Michelle Obama reminded the audience that her upbringing was a humble one that originated in the city’s South Shore neighborhood.

“For me, this is personal. For me, my story would not be possible without this city,” she said.

Earlier in Wednesday’s program, a mother’s grief was visible through the giant screen that displayed a video of testimonials from Chicago youth as well as parents who lost their kids to gang warfare.

At one point in the video, a Chicago mother describes sitting on her front steps and suddenly throwing her arms around her 6-year-old daughter, hoping that bullets from a drive-by shooting would pierce her instead of her child.

“My daughter was not a gang banger, she was only six years old, she didn’t even graduate from Kindergarten,” the mother said.

“I just remember wrapping my arms around her hoping the bullets would hit me, but that wasn’t the case.”

The powerful testimonial was a pretext to remarks by Michelle Obama who said it was her passion to create better opportunities in the city she loves.

“This is the point I want to make — that resources matter,” she said.

Michelle Obama at one point also called on Congress to act on gun violence, urging lawmakers to call initiatives for a vote.

“These reforms deserve a vote in Congress,” she said to applause.

Emanuel, too, wove a tale about meeting up with a young man who took part in the a Friday night hoops program, one aimed at keeping kids off the street.

“We have great kids in the city of Chicago,” Emanuel told the crowd, after telling a story about meeting 16-year-old Martel with superb manners and a bright personality. “All Martel needed was a place to go on Friday night.”

It all appeared to be an effort to put faces on the city’s most troubled neighborhoods. The video, Michelle Obama and Emanuel all told compelling stories designed to resonate with the donors. Emanuel challenged a business community that bankrolled Millennium Park, the NATO Summit and Chicago’s failed Olympic bid to raise $50 million over five years for a higher moral purpose: saving the lives of thousands of at-risk kids.

Mrs. Obama later headed to West Englewood’s Harper High School — where 29 current or former students were shot in the last year, leaving eight dead. She spent two hours there, listening to students and encouraging them to live their dreams.

“Less than 66 days later, we’ve raised $33 million,” said Allstate Insurance CEO Tom Wilson to a round of applause.
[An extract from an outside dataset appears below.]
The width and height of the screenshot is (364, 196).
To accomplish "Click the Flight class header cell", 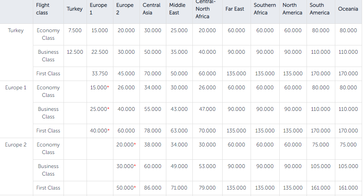I will point(43,9).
Wilson co-chairs the campaign which committed the first $5 million. “Everyone that dies is a piece of our future. We all know money alone is not going to fix this problem, but it’s a start.”

Jim Reynolds, CEO of Loop Capital Markets, who chaired the Chicago Housing Authority board before shifting to the Illinois Sports Facilities Authority, also leads the effort.
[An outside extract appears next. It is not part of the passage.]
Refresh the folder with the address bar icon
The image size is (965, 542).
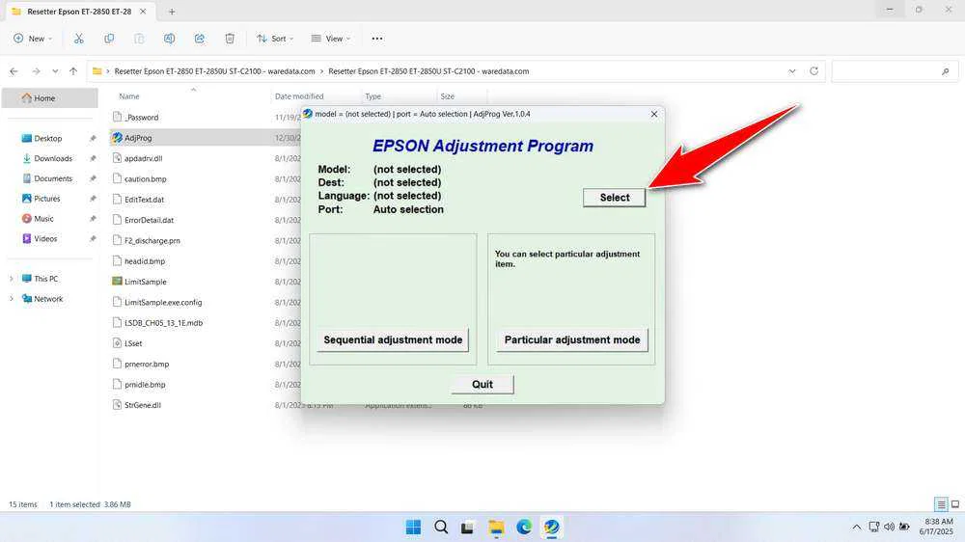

Reynolds said the effort isn’t about throwing money at a problem.

“This is about getting in at a ground level and building communities that we can be proud of in 10, 20, 30 years,” Reynolds said.
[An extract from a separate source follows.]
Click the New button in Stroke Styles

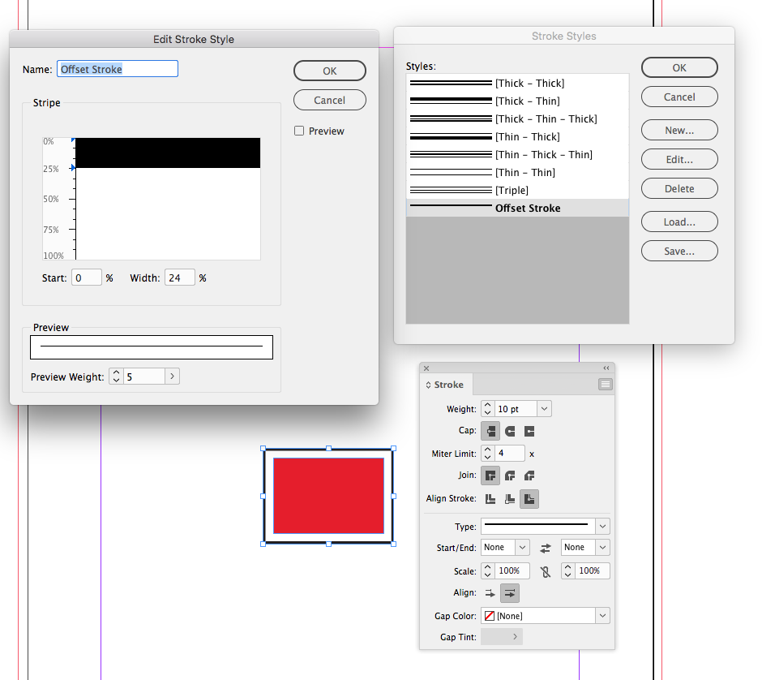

Emanuel, a formidable fund-raiser himself, asked big business to invest in early intervention programs for younger kids and provide jobs, mentoring, recreation and conflict-resolution programs to give troubled teens an alternative to the gang violence that claimed the life of Hadiya. Hadiya went on to become a national symbol in the gun debate. U.S. Sen. Mark Kirk named a portion of a compromise gun bill after her, hoping it would bring support.

The group that packed in watched an emotionally compelling video.

“Every morning when I wake up I wonder if it’s going to be my last day,” said a boy named “Miles” in the video.

The father of Chicago honor student Blair Holt who was shot to death after boarding a bus after school also gave a testimonial.

Michelle Obama’s appearance comes as Congress edges toward a possible compromise on gun legislation.

Chicago’s murder numbers have drawn national attention over the last year, as authorities struggle to get a handle on gang violence. Last month, Emanuel received good news that murders dropped over the previous year.